[MATERIAL TO PROCESS Boundary: Start]

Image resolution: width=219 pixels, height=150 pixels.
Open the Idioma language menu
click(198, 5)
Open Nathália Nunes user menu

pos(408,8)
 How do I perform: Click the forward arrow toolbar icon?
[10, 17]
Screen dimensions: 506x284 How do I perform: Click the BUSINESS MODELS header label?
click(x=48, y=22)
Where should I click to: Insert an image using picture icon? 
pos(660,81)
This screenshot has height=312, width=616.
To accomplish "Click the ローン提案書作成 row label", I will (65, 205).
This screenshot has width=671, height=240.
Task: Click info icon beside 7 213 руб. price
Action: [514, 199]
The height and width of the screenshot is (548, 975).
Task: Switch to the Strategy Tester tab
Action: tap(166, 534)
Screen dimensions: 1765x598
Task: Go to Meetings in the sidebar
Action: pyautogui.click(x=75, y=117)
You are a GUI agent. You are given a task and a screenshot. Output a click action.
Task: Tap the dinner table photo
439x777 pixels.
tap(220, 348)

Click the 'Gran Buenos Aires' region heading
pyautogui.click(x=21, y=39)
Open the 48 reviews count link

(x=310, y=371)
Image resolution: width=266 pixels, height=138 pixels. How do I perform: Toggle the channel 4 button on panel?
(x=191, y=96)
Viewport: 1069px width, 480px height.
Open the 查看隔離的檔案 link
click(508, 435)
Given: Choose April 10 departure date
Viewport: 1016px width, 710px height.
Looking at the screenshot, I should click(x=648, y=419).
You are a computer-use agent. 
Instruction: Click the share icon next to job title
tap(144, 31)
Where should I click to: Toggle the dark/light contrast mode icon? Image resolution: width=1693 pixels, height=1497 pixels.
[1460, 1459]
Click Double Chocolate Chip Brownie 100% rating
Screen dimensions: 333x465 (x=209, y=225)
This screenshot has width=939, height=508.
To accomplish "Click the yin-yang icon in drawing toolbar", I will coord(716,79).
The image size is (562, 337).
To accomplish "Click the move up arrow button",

[MATERIAL TO PROCESS Boundary: End]

ABOUT THIS EXERCISE: In the entries above, some lines hold the string "agent". Copy each of them.

SOLVED EXERCISE:
You are a GUI agent. You are given a task and a screenshot. Output a click action.
You are a computer-use agent. 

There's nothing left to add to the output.